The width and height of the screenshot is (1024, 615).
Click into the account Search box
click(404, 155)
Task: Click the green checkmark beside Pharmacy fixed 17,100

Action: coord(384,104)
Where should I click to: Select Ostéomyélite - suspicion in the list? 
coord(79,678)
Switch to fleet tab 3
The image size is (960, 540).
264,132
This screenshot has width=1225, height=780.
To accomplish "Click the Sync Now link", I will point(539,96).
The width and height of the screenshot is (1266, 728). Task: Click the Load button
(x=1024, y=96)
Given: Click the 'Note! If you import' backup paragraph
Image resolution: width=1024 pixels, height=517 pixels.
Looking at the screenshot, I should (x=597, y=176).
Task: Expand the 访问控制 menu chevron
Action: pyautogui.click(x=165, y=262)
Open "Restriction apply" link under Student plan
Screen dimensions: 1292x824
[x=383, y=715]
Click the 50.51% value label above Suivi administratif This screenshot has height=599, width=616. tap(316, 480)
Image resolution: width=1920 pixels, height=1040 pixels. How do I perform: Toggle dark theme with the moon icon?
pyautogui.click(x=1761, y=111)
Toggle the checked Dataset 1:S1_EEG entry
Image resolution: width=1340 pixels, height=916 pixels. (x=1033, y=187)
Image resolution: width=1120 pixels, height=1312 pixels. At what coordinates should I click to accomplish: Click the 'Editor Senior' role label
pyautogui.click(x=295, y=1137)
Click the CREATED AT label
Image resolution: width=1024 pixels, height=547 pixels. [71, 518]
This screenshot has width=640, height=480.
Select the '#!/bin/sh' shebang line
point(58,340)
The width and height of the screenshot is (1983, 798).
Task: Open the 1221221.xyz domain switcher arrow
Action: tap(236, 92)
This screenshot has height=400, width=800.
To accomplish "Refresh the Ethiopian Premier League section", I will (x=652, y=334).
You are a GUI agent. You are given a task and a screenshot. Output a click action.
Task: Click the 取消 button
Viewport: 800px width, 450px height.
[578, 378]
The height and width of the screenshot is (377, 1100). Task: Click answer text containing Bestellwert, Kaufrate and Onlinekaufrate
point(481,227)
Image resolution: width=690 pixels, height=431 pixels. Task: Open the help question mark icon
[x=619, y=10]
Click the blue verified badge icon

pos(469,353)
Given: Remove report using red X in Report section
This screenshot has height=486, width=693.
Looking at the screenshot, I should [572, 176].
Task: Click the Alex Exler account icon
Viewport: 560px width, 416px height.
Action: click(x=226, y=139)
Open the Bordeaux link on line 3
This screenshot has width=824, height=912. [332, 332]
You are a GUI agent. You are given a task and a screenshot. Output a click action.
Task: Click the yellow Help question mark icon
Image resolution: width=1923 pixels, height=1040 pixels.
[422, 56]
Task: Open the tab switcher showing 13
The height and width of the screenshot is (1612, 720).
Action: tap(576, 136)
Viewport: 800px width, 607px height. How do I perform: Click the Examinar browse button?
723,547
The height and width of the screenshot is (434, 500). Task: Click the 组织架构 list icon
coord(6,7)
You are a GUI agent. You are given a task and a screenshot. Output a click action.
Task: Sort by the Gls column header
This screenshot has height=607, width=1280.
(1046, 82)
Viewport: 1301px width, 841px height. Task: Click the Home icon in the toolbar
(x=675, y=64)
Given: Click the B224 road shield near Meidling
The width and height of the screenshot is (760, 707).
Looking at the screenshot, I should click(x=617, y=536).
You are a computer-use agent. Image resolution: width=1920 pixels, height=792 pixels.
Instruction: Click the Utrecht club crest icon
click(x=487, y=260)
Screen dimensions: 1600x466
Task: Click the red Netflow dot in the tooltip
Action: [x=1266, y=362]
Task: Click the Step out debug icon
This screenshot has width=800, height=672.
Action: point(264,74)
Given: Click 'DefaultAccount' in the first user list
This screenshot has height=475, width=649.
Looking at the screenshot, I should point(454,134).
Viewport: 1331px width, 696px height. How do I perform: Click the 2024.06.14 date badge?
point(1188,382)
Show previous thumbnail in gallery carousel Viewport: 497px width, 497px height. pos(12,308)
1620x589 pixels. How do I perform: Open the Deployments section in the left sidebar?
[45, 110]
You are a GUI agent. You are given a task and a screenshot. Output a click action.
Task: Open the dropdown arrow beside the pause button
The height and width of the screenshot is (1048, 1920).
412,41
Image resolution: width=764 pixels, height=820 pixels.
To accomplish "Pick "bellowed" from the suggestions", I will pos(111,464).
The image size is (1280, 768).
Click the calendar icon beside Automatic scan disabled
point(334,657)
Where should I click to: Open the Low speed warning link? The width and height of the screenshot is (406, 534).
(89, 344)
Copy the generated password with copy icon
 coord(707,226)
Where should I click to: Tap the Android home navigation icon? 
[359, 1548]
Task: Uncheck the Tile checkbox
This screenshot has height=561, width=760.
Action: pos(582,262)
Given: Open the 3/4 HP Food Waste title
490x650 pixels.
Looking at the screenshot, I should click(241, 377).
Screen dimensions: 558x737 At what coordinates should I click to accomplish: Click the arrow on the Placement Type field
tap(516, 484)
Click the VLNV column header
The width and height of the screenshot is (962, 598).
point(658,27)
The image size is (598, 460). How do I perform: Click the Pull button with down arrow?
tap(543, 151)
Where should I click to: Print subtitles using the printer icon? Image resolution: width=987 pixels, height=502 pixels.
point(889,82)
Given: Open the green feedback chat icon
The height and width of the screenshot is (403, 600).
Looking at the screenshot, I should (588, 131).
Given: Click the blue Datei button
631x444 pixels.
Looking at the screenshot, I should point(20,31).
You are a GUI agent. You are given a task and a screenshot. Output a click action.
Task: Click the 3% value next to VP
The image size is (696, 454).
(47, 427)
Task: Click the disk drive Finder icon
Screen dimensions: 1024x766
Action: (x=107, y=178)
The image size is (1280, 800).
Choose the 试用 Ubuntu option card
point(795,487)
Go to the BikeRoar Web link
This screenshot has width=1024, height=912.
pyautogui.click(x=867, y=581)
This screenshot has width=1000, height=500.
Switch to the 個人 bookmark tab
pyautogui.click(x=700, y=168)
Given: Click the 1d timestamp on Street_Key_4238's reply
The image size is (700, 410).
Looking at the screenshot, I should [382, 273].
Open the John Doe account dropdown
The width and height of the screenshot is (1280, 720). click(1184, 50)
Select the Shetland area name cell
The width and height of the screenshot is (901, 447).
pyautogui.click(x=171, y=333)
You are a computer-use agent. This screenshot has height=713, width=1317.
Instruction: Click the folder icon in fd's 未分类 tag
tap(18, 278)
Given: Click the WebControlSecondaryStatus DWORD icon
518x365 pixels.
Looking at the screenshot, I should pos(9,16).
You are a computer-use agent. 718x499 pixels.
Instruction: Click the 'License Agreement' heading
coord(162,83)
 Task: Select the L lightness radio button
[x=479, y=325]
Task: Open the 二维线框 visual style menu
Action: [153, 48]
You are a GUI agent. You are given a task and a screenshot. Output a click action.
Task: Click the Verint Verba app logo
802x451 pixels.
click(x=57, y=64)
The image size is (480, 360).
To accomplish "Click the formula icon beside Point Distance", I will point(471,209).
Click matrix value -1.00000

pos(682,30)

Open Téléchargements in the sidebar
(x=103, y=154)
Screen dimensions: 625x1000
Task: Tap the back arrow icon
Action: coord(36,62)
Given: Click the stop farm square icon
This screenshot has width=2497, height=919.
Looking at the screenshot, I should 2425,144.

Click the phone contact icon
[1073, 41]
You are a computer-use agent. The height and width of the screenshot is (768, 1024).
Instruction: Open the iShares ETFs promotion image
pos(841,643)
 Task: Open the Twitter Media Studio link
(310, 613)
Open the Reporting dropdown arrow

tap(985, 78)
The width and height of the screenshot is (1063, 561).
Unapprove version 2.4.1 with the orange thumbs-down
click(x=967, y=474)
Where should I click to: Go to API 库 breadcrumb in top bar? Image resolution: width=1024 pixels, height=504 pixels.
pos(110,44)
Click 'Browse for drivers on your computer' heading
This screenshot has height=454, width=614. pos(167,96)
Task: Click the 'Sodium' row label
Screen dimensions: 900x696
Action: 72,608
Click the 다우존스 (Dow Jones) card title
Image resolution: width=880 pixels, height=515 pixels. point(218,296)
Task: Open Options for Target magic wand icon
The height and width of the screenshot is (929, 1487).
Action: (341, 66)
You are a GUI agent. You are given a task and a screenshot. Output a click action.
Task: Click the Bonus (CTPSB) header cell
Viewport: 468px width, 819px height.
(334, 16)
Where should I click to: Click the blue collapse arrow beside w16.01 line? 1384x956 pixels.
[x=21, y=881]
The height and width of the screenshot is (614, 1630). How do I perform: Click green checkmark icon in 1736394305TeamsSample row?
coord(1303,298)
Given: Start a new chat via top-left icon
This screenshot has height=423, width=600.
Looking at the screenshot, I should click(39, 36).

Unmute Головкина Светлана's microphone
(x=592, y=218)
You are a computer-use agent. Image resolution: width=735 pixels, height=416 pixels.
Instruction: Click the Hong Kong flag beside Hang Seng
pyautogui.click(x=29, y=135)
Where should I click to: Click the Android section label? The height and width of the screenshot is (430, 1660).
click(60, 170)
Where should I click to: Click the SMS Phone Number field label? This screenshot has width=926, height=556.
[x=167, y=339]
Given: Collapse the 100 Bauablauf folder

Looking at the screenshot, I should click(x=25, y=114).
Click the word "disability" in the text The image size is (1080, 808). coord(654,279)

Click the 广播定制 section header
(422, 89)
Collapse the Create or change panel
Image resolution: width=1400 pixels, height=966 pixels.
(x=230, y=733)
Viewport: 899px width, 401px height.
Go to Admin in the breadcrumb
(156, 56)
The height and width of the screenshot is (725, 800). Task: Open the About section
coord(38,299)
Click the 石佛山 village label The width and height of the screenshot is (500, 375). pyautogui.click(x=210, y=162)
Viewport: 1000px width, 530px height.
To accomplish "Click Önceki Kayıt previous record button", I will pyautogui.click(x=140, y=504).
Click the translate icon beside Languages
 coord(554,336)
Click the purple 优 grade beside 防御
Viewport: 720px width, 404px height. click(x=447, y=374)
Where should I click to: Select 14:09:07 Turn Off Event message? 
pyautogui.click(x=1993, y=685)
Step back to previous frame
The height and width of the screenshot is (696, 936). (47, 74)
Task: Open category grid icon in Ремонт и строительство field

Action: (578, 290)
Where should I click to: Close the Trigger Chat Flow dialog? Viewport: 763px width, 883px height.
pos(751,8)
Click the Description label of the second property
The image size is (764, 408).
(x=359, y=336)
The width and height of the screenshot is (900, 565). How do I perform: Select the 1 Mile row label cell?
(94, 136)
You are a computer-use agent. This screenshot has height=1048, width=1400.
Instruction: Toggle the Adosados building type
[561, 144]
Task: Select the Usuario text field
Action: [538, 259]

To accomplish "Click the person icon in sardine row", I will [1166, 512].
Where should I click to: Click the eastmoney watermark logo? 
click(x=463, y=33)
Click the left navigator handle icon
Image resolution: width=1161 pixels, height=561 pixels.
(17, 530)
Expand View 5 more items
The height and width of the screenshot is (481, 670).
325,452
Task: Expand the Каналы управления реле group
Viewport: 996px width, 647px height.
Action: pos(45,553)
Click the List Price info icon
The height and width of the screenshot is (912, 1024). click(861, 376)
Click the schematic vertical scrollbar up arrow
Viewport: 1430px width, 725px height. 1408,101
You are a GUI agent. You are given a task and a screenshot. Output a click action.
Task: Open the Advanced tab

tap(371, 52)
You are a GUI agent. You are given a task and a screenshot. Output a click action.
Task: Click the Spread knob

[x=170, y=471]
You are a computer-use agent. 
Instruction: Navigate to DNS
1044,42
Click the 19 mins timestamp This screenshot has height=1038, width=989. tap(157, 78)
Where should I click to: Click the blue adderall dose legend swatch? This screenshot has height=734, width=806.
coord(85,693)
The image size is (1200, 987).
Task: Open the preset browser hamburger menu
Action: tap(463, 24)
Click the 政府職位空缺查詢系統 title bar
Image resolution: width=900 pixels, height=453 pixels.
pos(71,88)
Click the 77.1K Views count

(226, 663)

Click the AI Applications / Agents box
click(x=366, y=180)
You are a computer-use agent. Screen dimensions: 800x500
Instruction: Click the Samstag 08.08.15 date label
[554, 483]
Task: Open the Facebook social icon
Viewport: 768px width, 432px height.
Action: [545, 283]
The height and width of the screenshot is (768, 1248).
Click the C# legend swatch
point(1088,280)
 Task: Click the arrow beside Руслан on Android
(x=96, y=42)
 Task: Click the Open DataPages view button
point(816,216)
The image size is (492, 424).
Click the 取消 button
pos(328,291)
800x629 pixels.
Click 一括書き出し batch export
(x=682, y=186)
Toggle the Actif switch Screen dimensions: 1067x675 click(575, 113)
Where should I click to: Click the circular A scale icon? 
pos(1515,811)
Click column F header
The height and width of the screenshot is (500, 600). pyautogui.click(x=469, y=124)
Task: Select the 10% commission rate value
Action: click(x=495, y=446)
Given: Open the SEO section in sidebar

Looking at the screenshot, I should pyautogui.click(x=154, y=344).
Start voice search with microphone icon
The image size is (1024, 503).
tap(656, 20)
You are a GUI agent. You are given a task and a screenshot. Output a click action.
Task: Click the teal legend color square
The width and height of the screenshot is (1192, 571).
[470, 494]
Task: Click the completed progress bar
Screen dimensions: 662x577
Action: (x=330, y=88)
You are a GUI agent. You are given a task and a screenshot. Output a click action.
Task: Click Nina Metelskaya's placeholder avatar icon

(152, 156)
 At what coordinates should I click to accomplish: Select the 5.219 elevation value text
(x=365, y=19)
┄┄┄┄┄┄┄┄┄┄┄┄┄┄┄┄┄┄┄┄
- PROBLEM -
Look back at the entries above. Retype the line with "This screenshot has height=607, width=1280.", the line with "You are a computer-use agent. Image resolution: width=1920", and all lines in between.

- ANSWER FOR THIS EXERCISE -
This screenshot has height=607, width=1280.
(1046, 82)
Viewport: 1301px width, 841px height. Task: Click the Home icon in the toolbar
(x=675, y=64)
Given: Click the B224 road shield near Meidling
The width and height of the screenshot is (760, 707).
Looking at the screenshot, I should click(x=617, y=536).
You are a computer-use agent. Image resolution: width=1920 pixels, height=792 pixels.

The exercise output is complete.